I'd forgot all about them picts,you sure hang out with a ruff looking bunch......hopefully we can get back down there & hunt some of them persimmons we found.....you ready for  the Green River WMA  trad hunt....


----------



## devolve (Aug 14, 2010)

that last picture is awesome


----------



## TNGIRL (Aug 14, 2010)

I have taken just a few pictures of the camps I hunted from last year. Some shots were just wonderful places and some were wonderful people. 




Hachett Dan in camp at the Oconee hunt in Dec. 2009.




Martin, Donnie Poole and Jeff Hampton around the fire at the Oconee hunt.




A graveyard I found while hunting at Oconee. I love graveyards!!!




A special chimney on a hunt, guess it's my favorite spot to ever be.




A Schley county Sunday sunrise. Jeff took this shot.




Going thru the cypress at Horsecreek in Oct. 2009.




Love the dutch oven cooking in camp!!!!!




Beware of entering our Ladies Only Hunt at Rum Creek....we are armed and could be considered dangerous!!!!

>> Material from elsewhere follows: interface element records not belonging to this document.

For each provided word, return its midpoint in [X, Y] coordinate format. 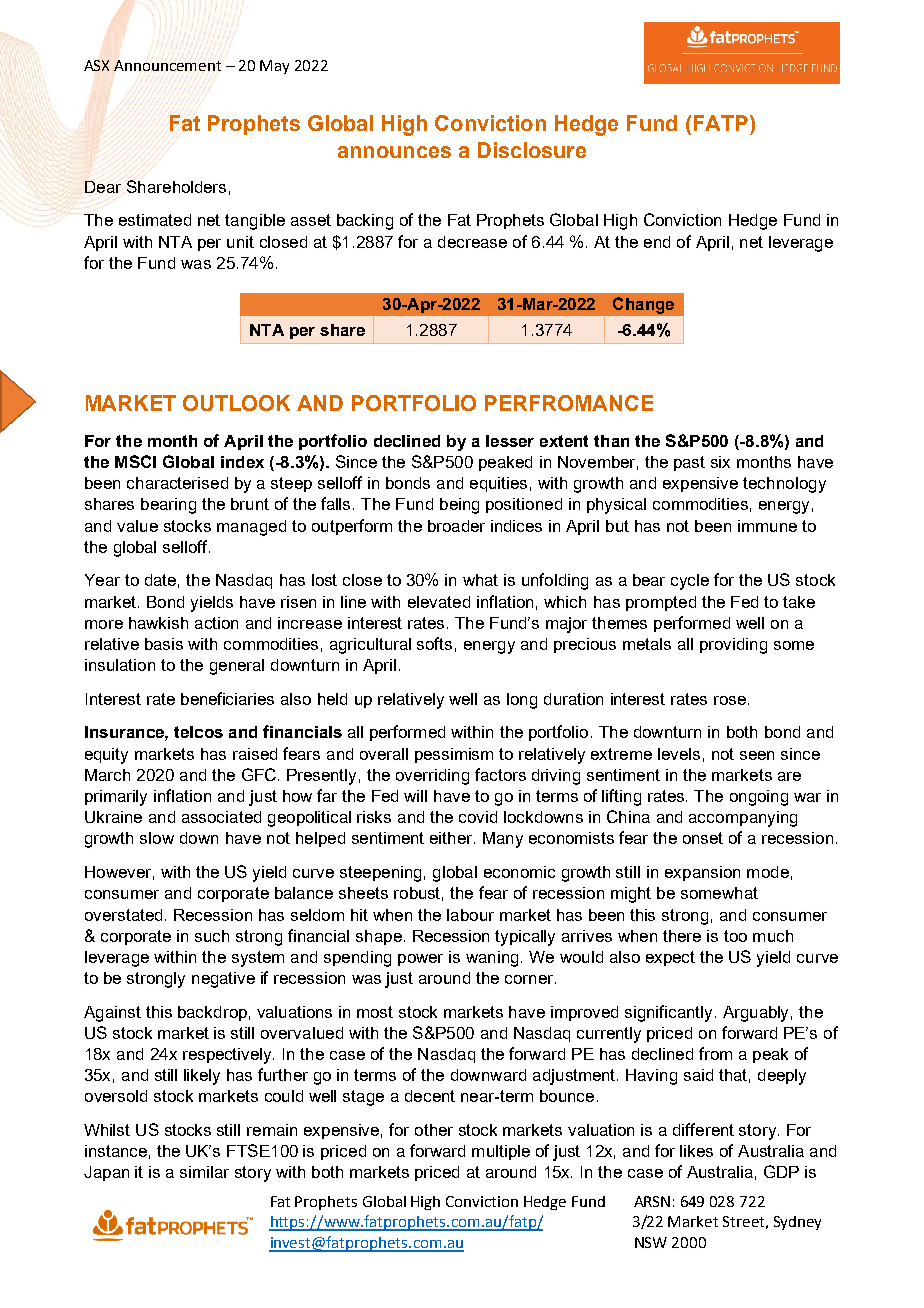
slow [157, 838]
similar [204, 1172]
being [459, 506]
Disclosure [532, 150]
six [720, 462]
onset [703, 838]
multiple [501, 1152]
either [452, 838]
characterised [177, 483]
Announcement [167, 65]
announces [394, 152]
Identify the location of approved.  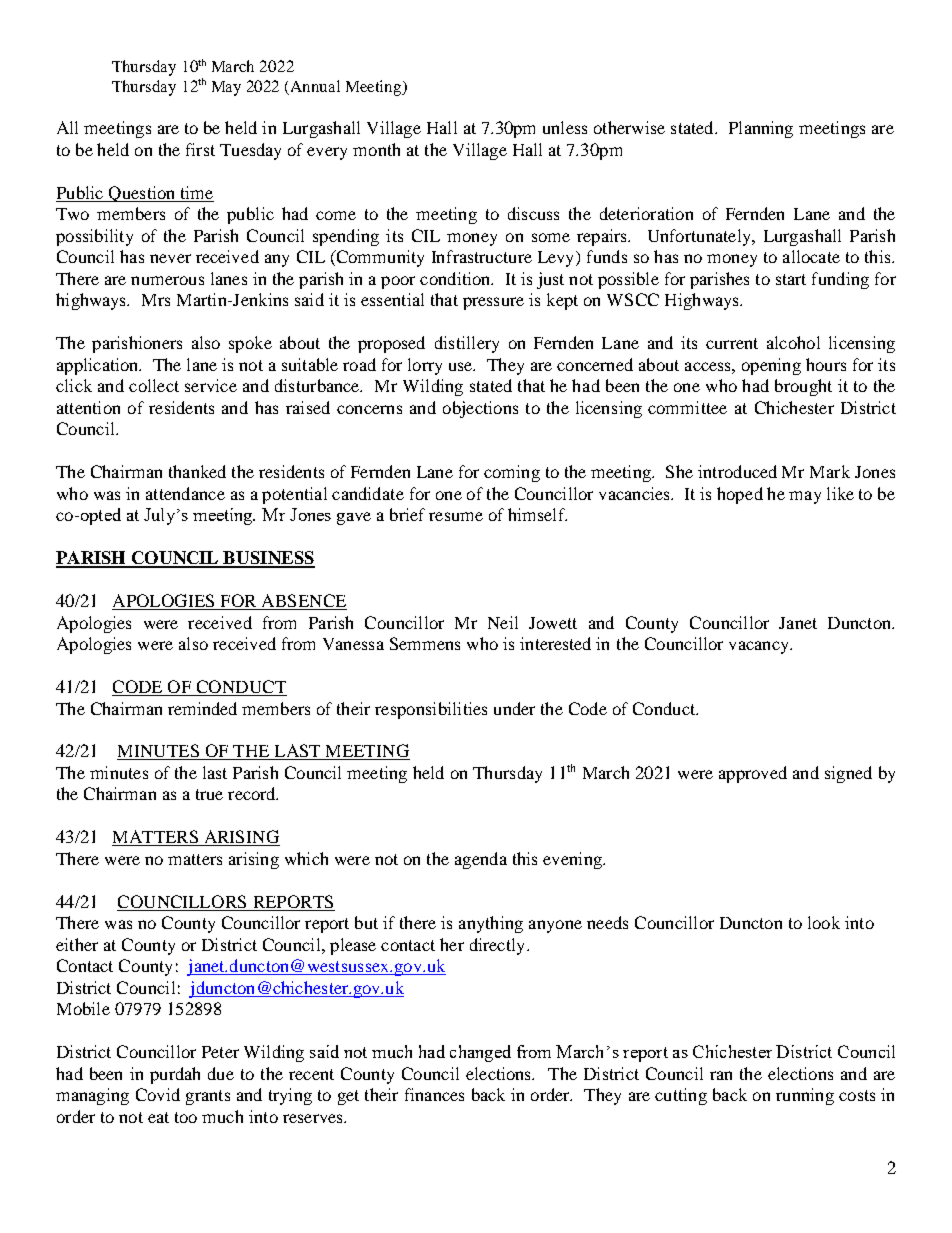
(753, 774).
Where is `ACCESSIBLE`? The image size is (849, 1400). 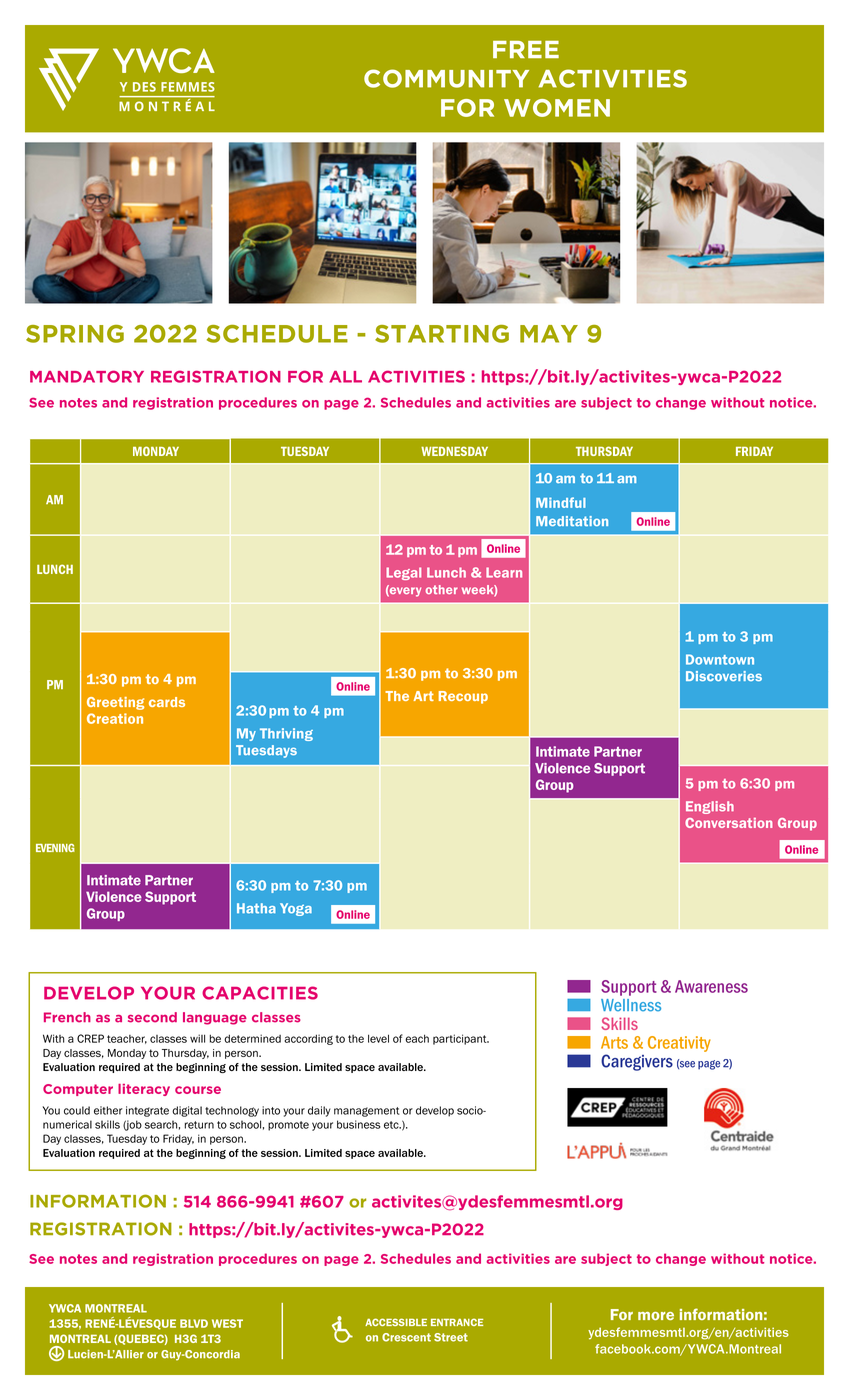 ACCESSIBLE is located at coordinates (396, 1322).
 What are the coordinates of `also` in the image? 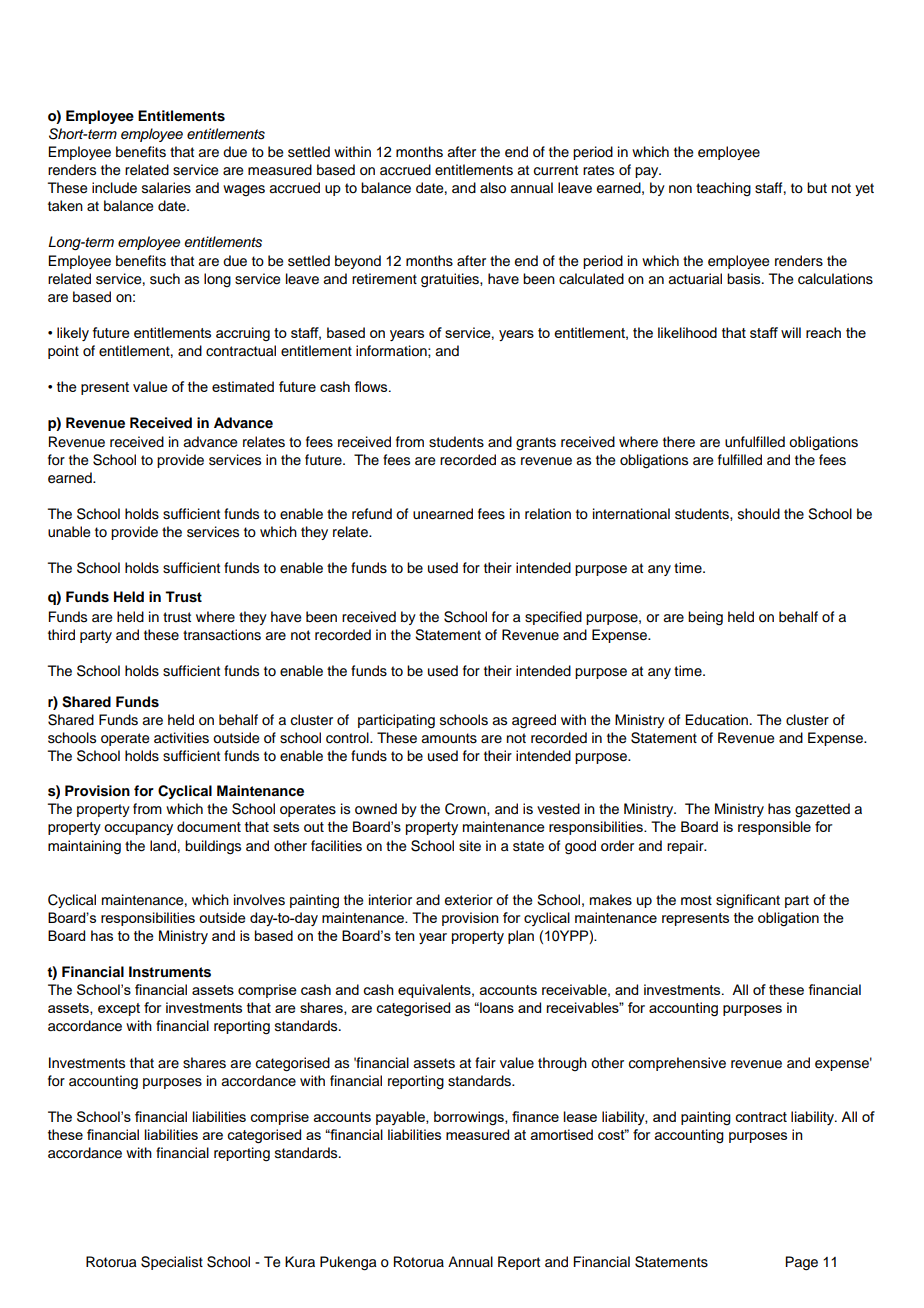 It's located at (493, 188).
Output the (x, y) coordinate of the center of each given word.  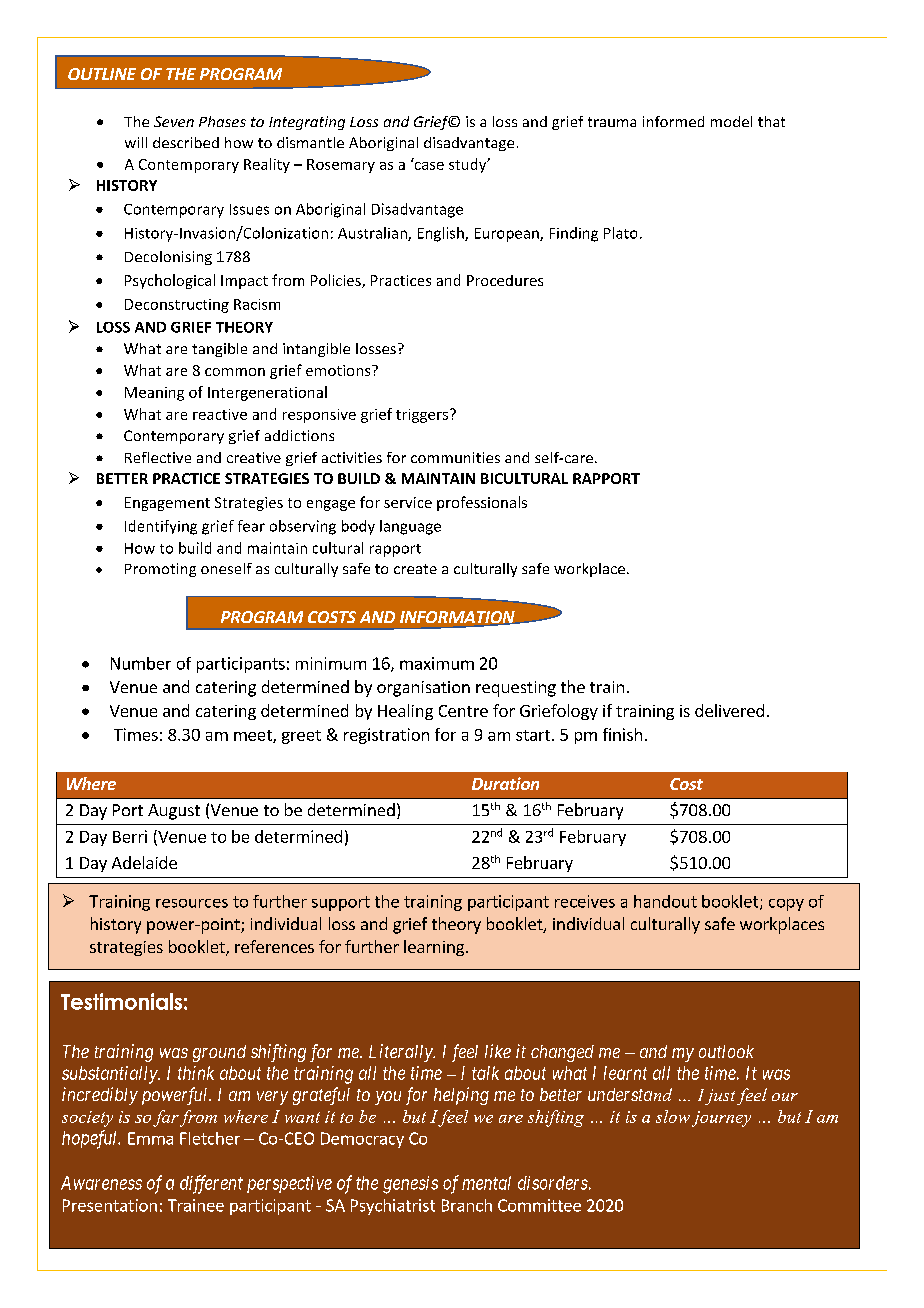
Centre (463, 711)
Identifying (161, 527)
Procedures (505, 280)
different (211, 1184)
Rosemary (341, 166)
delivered (729, 710)
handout (665, 901)
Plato (620, 233)
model (731, 121)
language (410, 527)
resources (192, 903)
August (174, 812)
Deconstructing (177, 306)
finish (622, 734)
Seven (174, 121)
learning (434, 948)
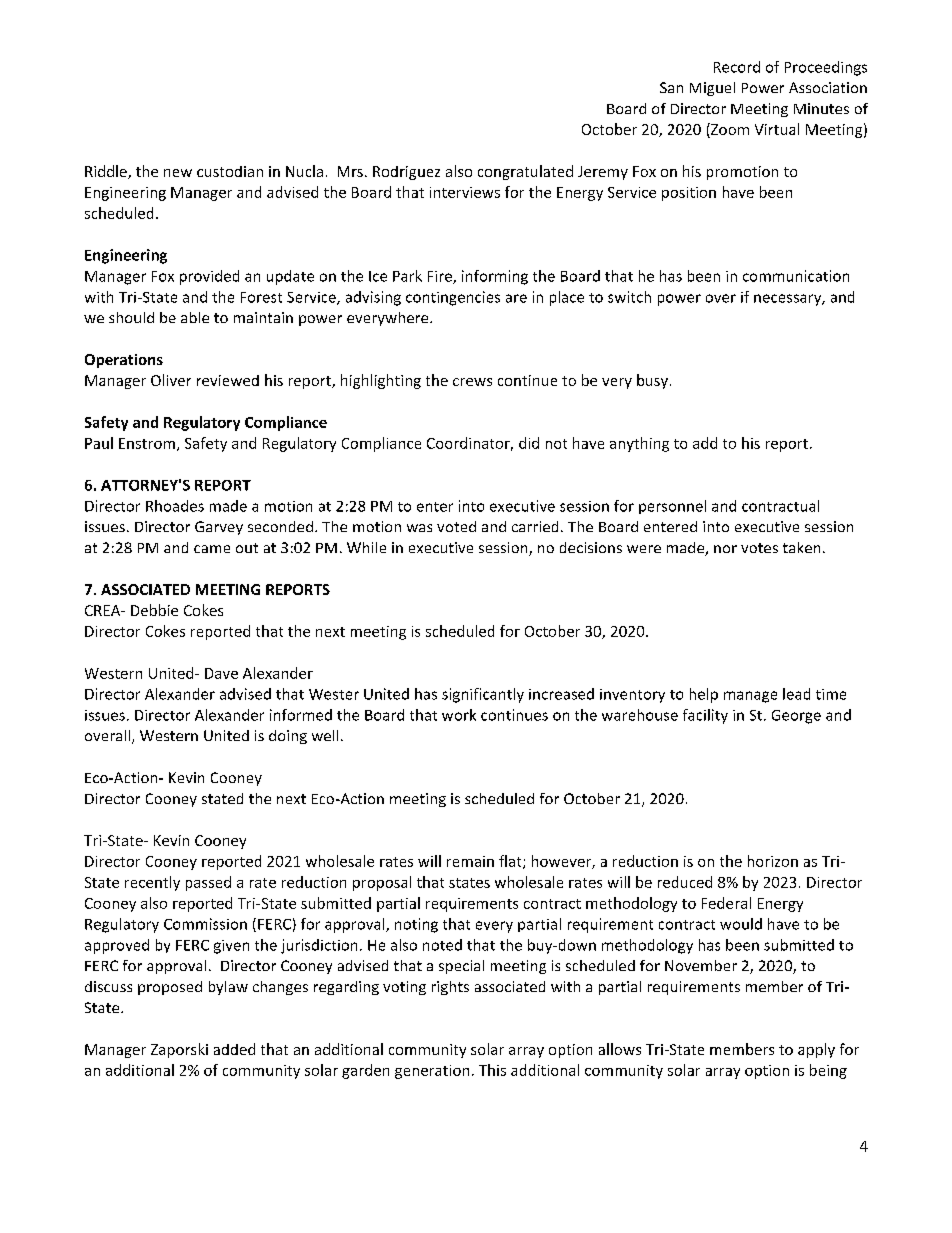  What do you see at coordinates (725, 549) in the screenshot?
I see `nor` at bounding box center [725, 549].
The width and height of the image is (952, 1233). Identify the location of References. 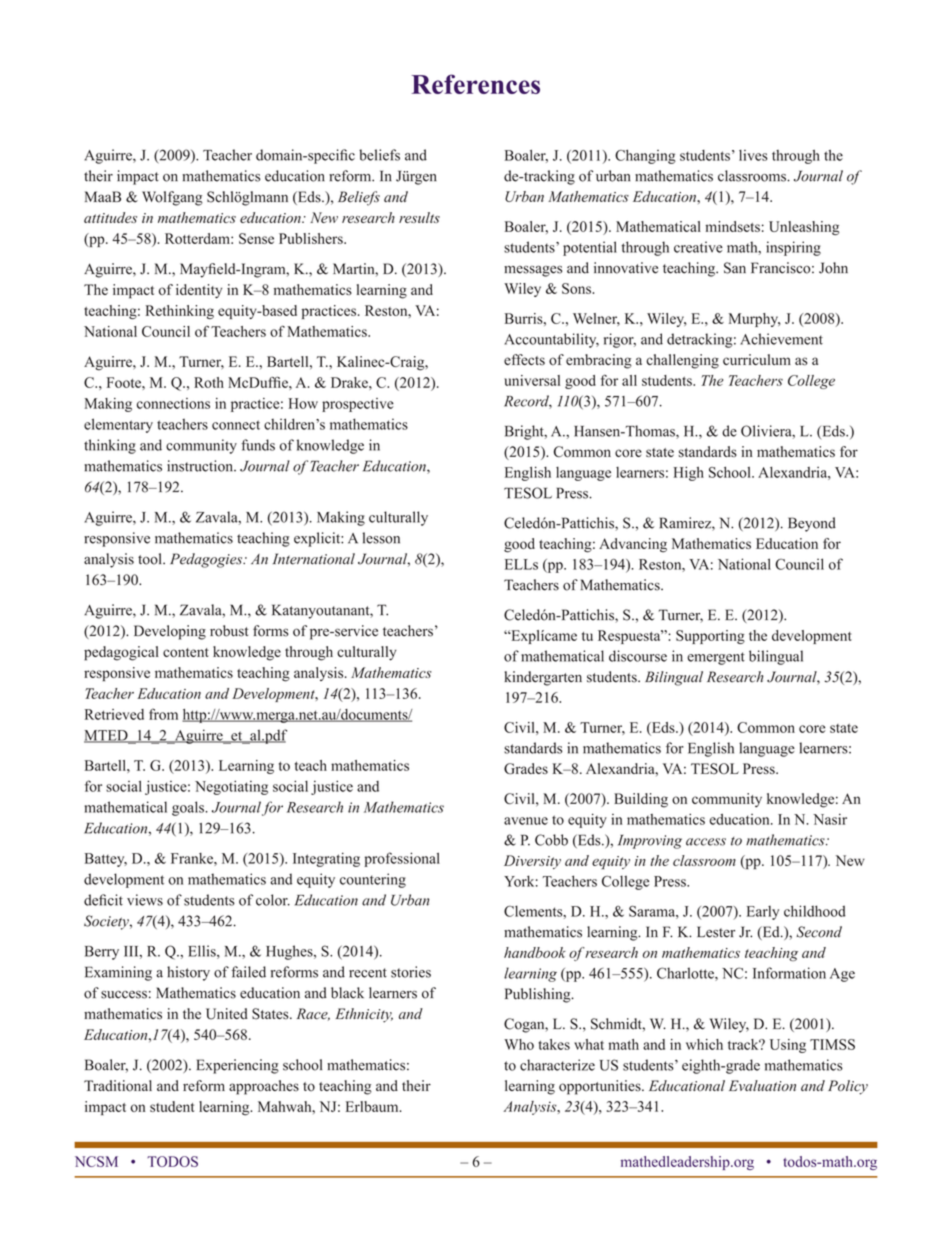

Our camp at Rum Creek, Oct. 2009.




Here we are on our scouting day, minus one (blondie~for~browning/Anna couldn't make it). Sept. 2009....we look rather harmless don't we!!!


----------



## bam_bam (Aug 14, 2010)

Here are some from the Horse creek hunt and some in Schley County


----------



## bam_bam (Aug 14, 2010)

Here is a couple from Bullard creek WMA...I know it not camp pics but I Like them.

Huge Swamp Chestnut







Just a pic I took





Had to share this one


----------



## Apex Predator (Aug 14, 2010)

Cumberland!


























Altamaha!


----------



## ky_longbow (Aug 14, 2010)

Mark  yep green river sounds fun, and i also know ya got plenty of pics......


----------



## 7Mag Hunter (Aug 14, 2010)

*Hunt camp pix*

Oaky Woods 2009


----------



## ky_longbow (Aug 14, 2010)

nice pics...............man that rum creek gang looks RUFF......


----------



## dutchman (Aug 14, 2010)

Not your typical camp photo...

Might have been some lying going on in the second photo. Heck, might have been some lying going on in both photos!


----------



## TNGIRL (Aug 14, 2010)

now them is some ruff pictures dutchman!!!!!!!


----------